What is in those 15 to 20 pages is the difference. Not a restatement of every clinical event in the file. Not a liability analysis applied to standing orders forms. Not a deposition target list that includes the pharmacist, the billing coordinator, and every radiologist whose name appeared on any report. What is in those pages is what the attorney actually needs before deciding whether to take a case and how to build it:
What happened. A clinical narrative of the relevant events in chronological order, written in plain language that a non-physician can follow and a physician would recognize as accurate.
What went wrong. The specific clinical decisions, failures to act, missed findings, and departures from standard practice that the records support—not legal conclusions, but the factual clinical picture that expert testimony will later be built around.

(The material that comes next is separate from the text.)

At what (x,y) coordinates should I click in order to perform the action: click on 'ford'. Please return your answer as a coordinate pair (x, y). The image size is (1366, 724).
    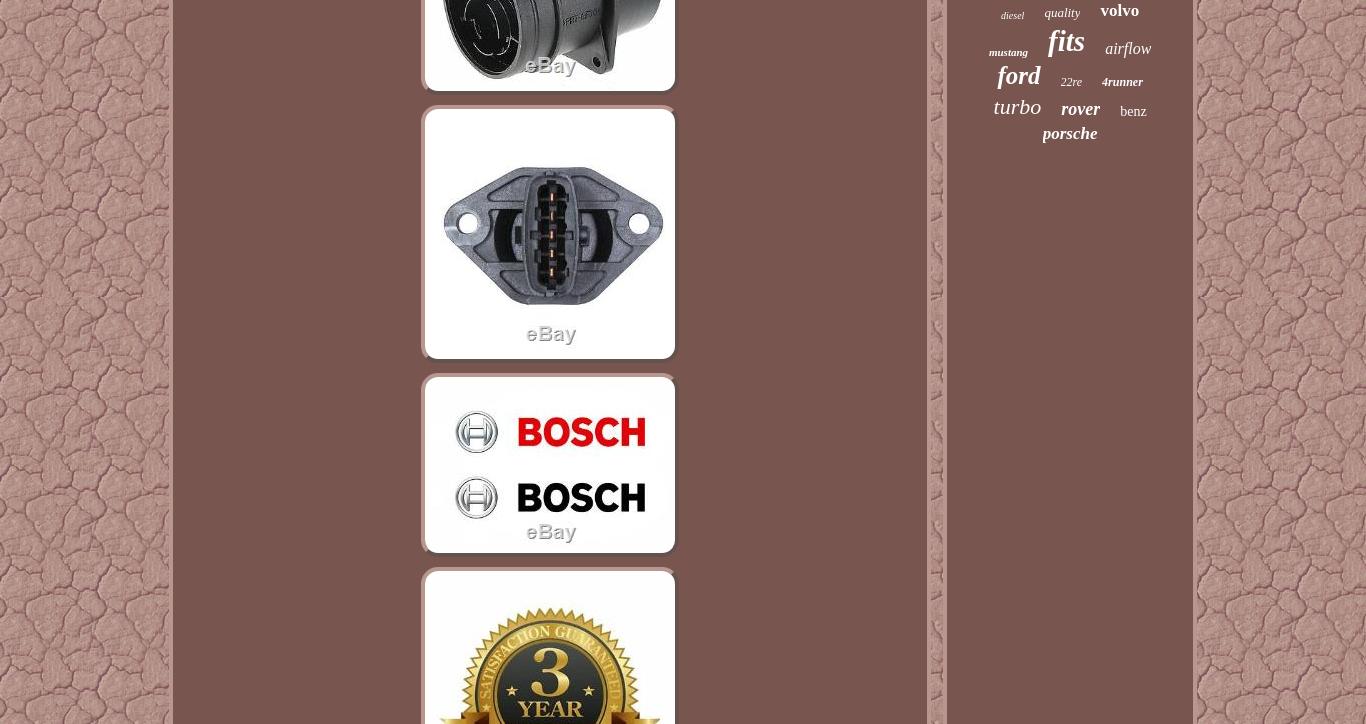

Who was at fault and who the defendants need to be. A clear-eyed assessment of which providers and entities the records implicate, with enough specificity that the attorney can make informed decisions about who to name and why.
Who needs to be deposed. Not every provider in the file. A case may need one targeted deposition or ten—but the average plaintiff medical malpractice case can be built efficiently around three to five critical witnesses whose records drive the liability and causation narrative. The report identifies who those witnesses are, what their documentation shows, and what needs to be addressed under oath.
What records are missing. A gap analysis identifying what should be in the file and is not—the records that need to be specifically requested before any expert is retained and before the standard-of-care analysis is finalized.
What the defense is likely to argue. An honest assessment of the strongest arguments on the other side—the clinical facts that support the defense theory, the causation problems the plaintiff will have to overcome, and where the case is genuinely complicated rather than straightforward.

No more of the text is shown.